Input records.
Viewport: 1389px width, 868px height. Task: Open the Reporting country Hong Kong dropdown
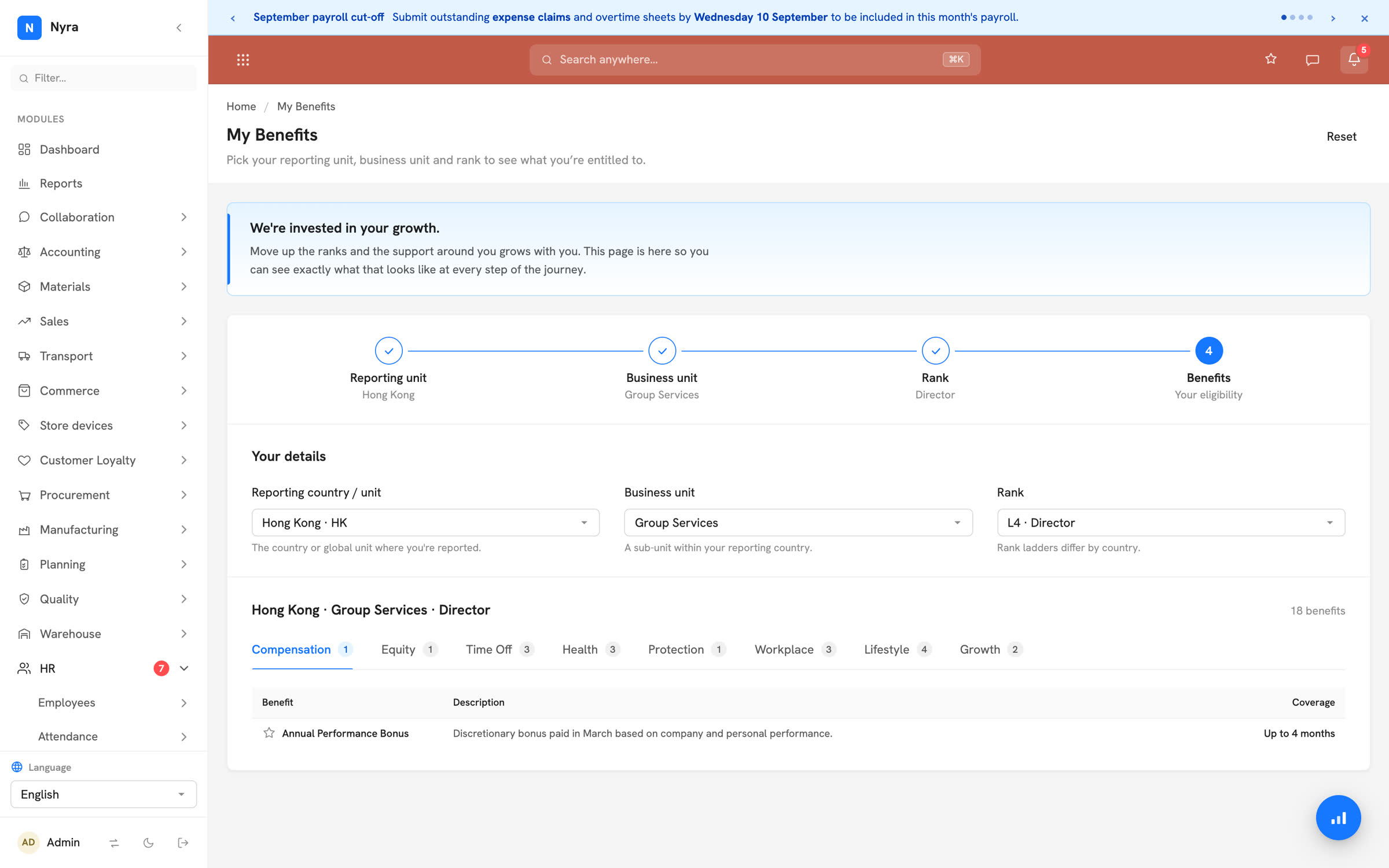pyautogui.click(x=425, y=523)
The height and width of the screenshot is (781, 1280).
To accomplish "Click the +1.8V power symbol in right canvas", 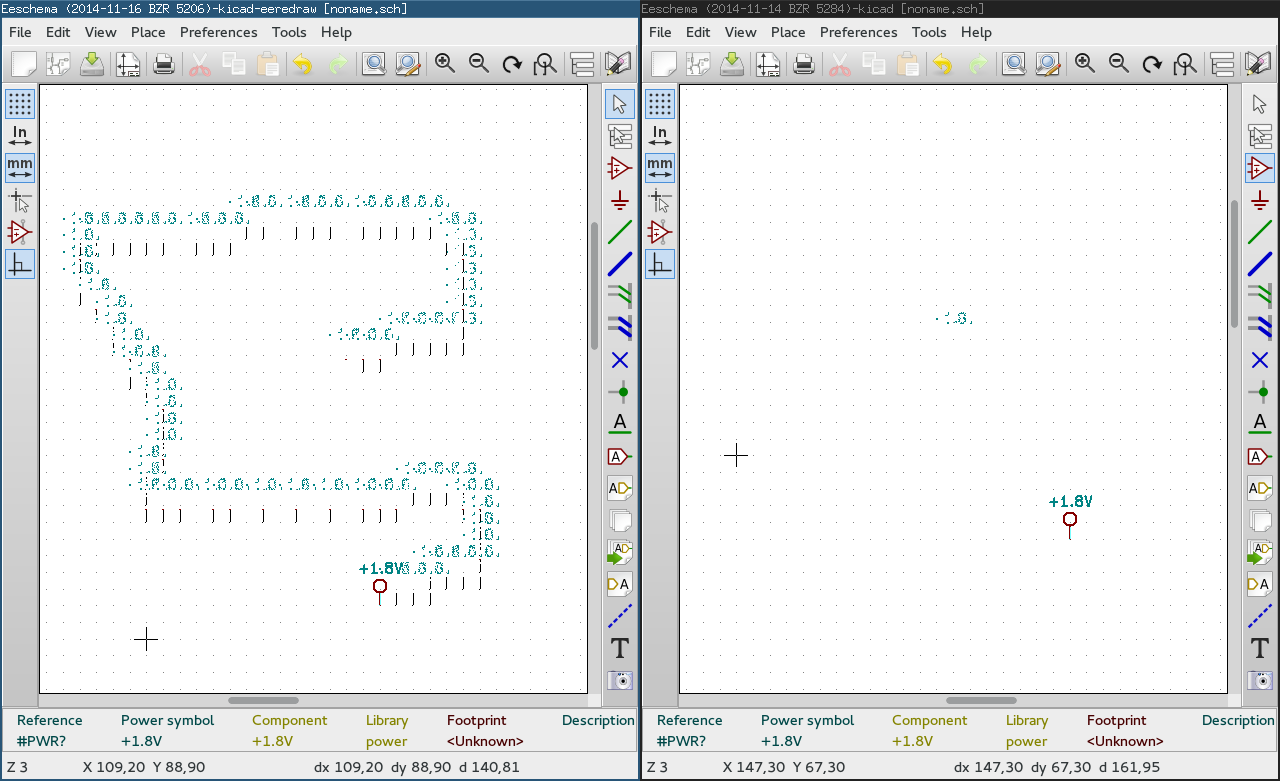I will 1070,519.
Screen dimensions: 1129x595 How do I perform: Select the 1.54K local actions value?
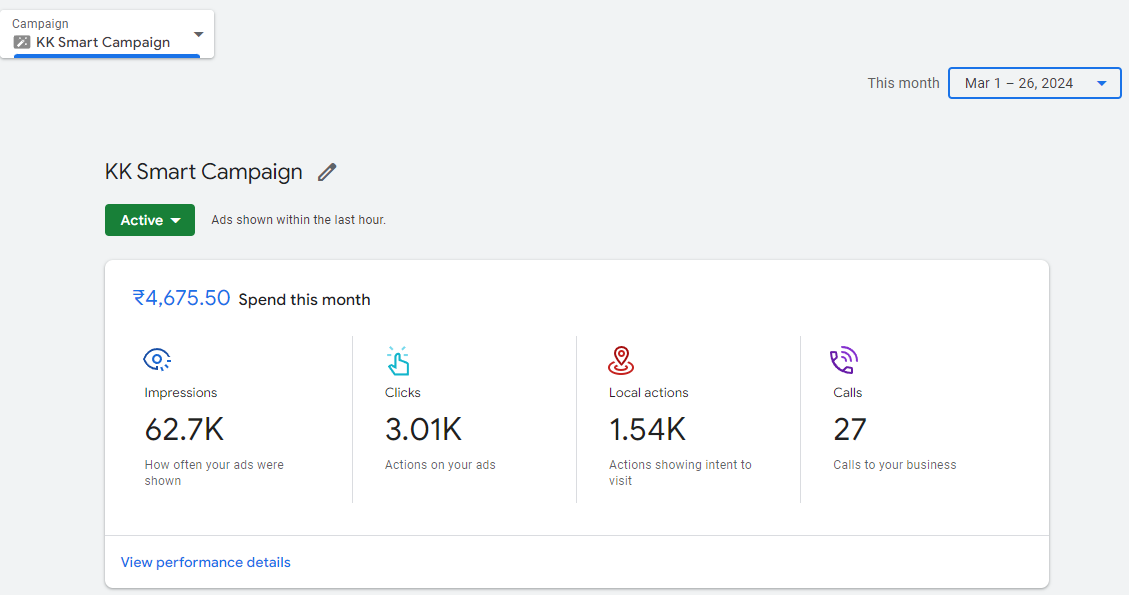647,429
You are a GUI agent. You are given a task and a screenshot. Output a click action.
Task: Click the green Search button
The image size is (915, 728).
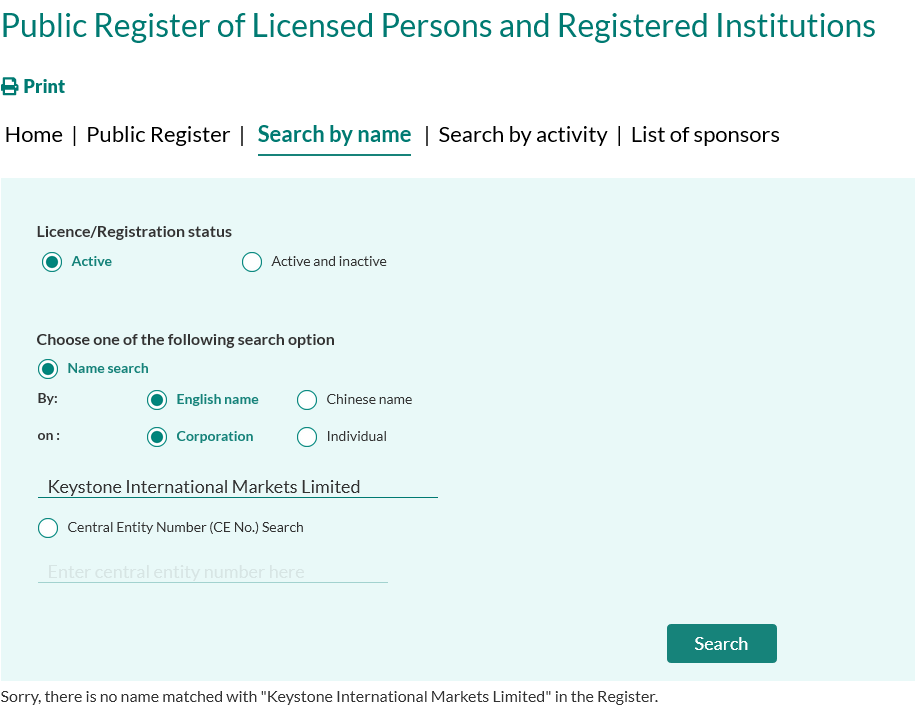point(722,643)
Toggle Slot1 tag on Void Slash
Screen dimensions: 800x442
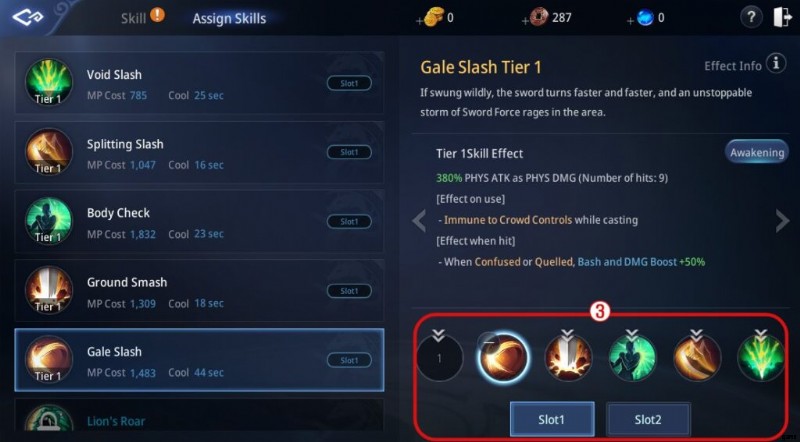pyautogui.click(x=349, y=83)
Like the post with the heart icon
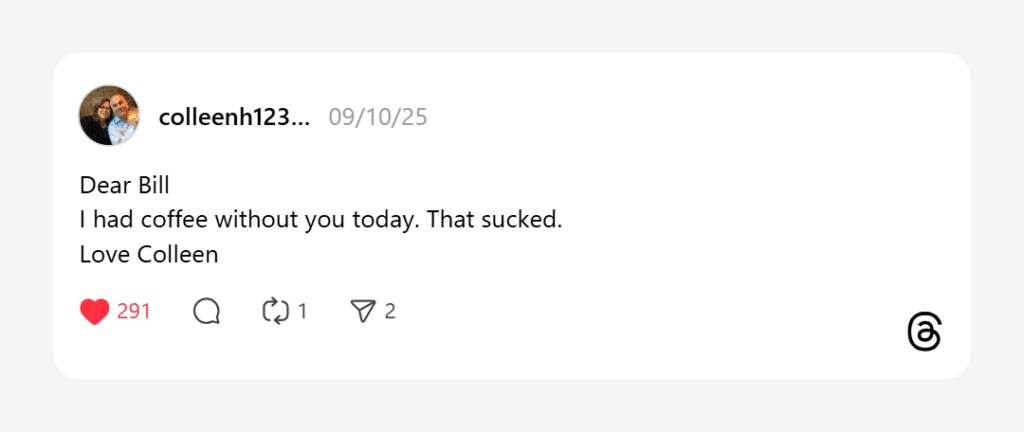This screenshot has height=432, width=1024. (x=94, y=312)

What the task asks. Change "green" to "blue" in the lines starting at the one that contains "You are a GUI" and ending at the last line above, and write out only those lines with nothing else altered. Leave the pictures out.

Solution.
You are a GUI agent. You are given a task and a screenshot. Output a click action.
Task: Click the blue Search button
The image size is (915, 728).
point(722,643)
Toggle Slot1 tag on Void Slash
Screen dimensions: 800x442
pyautogui.click(x=349, y=83)
Like the post with the heart icon
This screenshot has height=432, width=1024. (x=94, y=312)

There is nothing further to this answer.